Foundations of linear algebra for machine learning and data science applications with emphasis on implementing machine learning data science algorithms in a computer programming environment with linear algebra software tools and libraries as this course aims to provide a hands-on experience and learning environment for students. Students will learn the fundamental concepts in linear algebra that are directly relevant to machine learning and big data modeling and computations. These include vector and matrix operations, determinants, factorization methods, principal component analysis, eigenvalues, and singular value decomposition.

Foundations of discrete mathematics for information technology and embedded computing. Topics include sets, relations, functions and algorithms, proof techniques and induction, number theory, counting and combinatorics, and Graph theory.

Theory, design, implementation and analysis of low-resource computer operating systems for IoT applications. Through classroom lectures, homework, and projects, students learn the fundamentals of concurrency, process management, interprocess communication and synchronization, job scheduling algorithms, memory management, input-output devices, file systems, and real-time operating systems. Optional topics may include communications protocols and computer security.

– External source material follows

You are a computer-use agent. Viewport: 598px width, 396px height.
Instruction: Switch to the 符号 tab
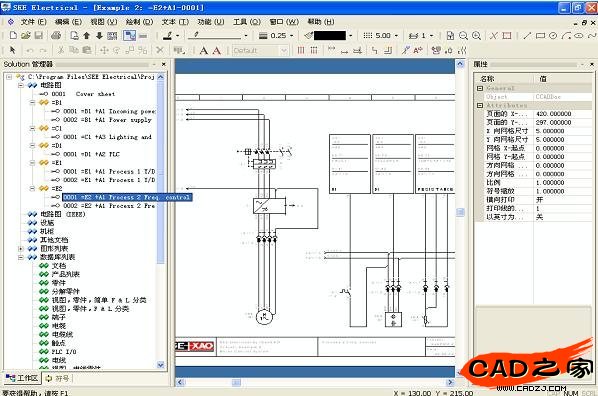click(58, 378)
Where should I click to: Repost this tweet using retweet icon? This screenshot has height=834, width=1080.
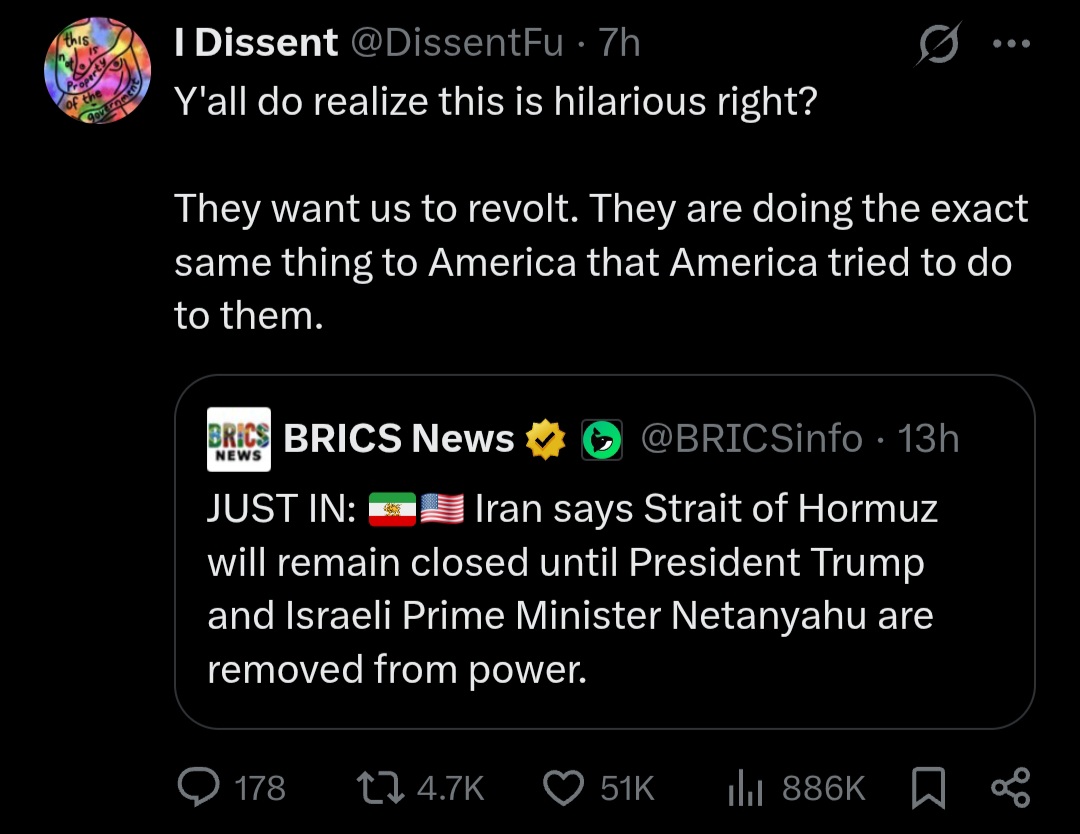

This course will provide students with the essential knowledge base that will enable them to tackle complex problems encountered in embedded systems design. The course will provide an overview of associated hardware components and software methodologies as well as the tools used in the development of modern embedded systems. Student will be exposed to the theoretical foundations which will be reinforced with carefully selected hands-on laboratory exercises, thereby getting a sense of how the theoretical concepts connect with the real-world embedded systems applications.